- **DESCRIPTION OF THE TASK**: Filter the entries and keep only the lines where the string "This" appears.

Source records

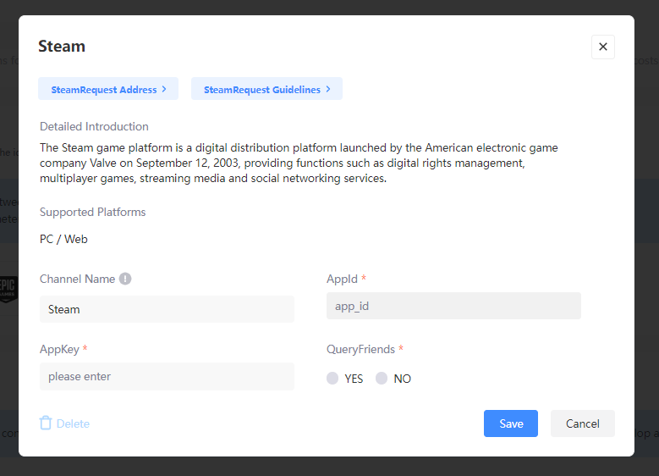
Task: Select the YES radio button for QueryFriends
Action: tap(332, 379)
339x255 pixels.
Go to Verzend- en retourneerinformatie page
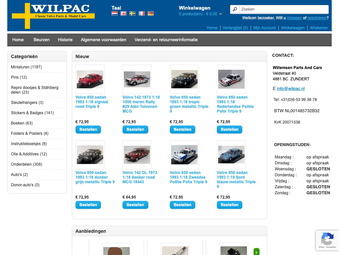point(166,40)
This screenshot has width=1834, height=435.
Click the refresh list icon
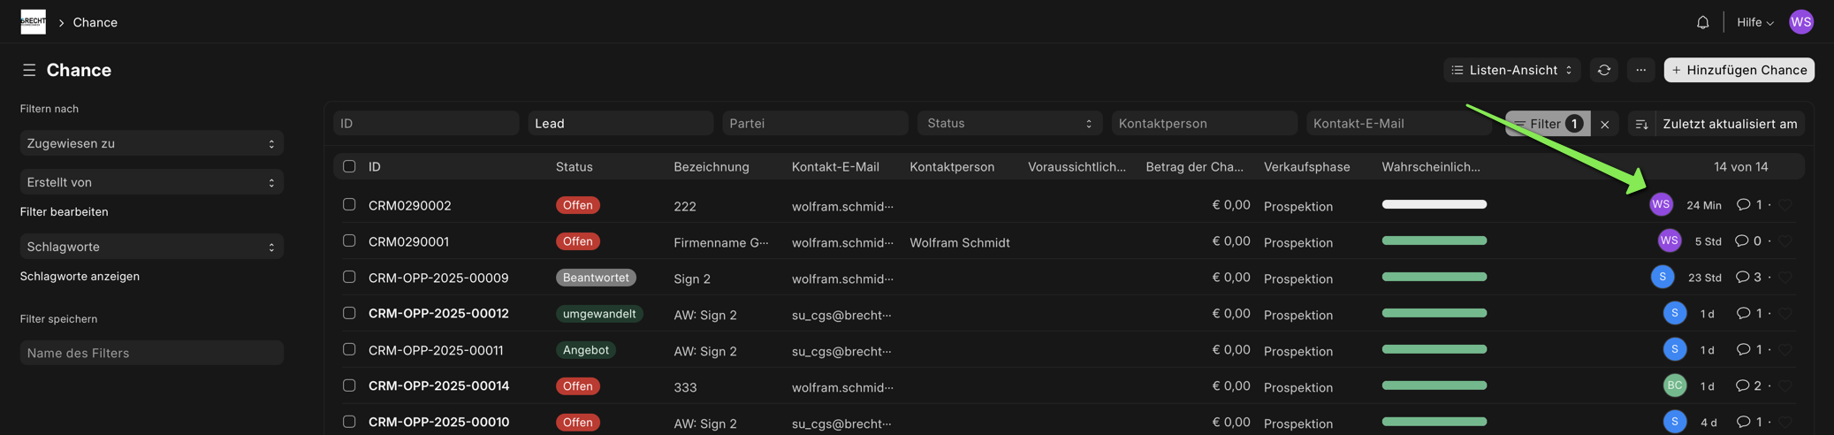1603,70
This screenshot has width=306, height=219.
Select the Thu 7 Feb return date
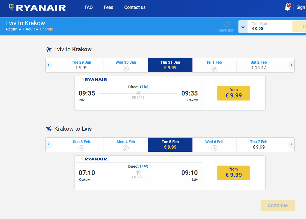pos(259,145)
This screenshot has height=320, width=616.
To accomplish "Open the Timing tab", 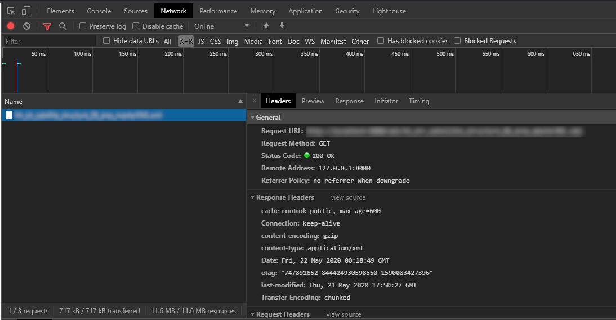I will pyautogui.click(x=419, y=101).
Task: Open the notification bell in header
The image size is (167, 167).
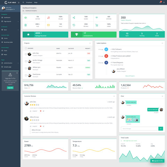Action: [x=160, y=2]
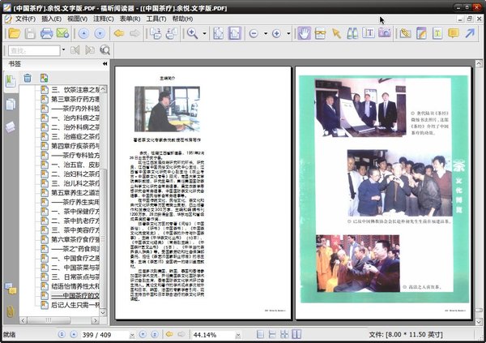The height and width of the screenshot is (343, 486).
Task: Toggle the Pages thumbnail panel
Action: pyautogui.click(x=10, y=104)
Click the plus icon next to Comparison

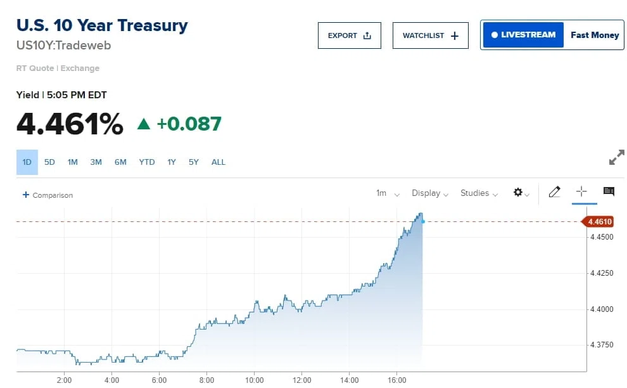(x=25, y=195)
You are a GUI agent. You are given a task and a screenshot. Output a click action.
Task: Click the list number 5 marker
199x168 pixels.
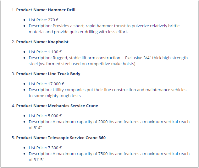point(13,138)
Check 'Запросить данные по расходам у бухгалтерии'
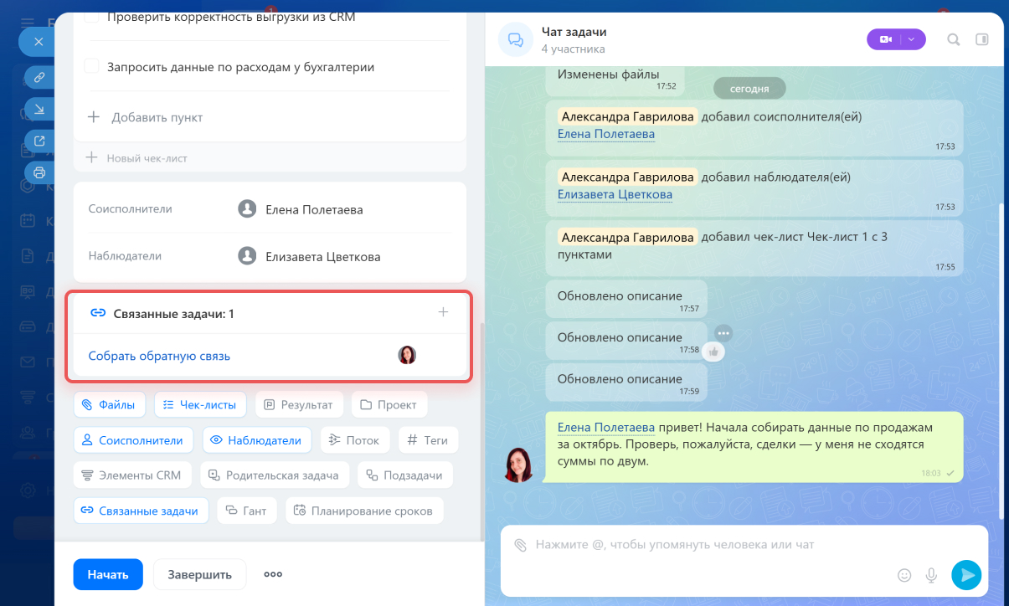 tap(92, 67)
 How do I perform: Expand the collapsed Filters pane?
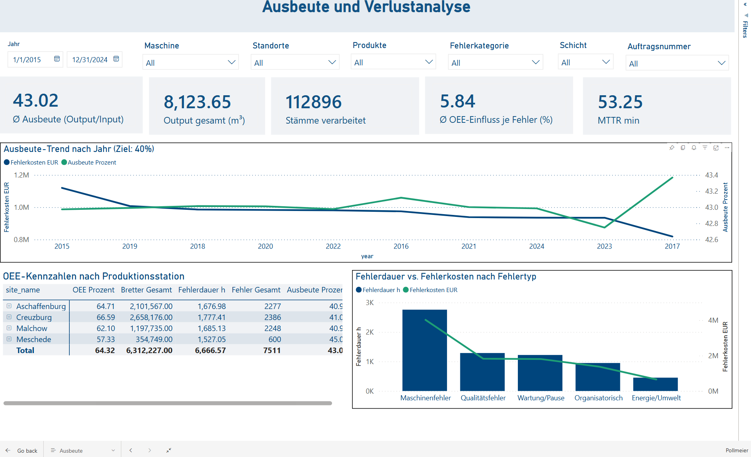745,5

- **WRITTEN REPLY**:
This screenshot has width=1834, height=435.
This screenshot has width=306, height=219.
This screenshot has height=320, width=616.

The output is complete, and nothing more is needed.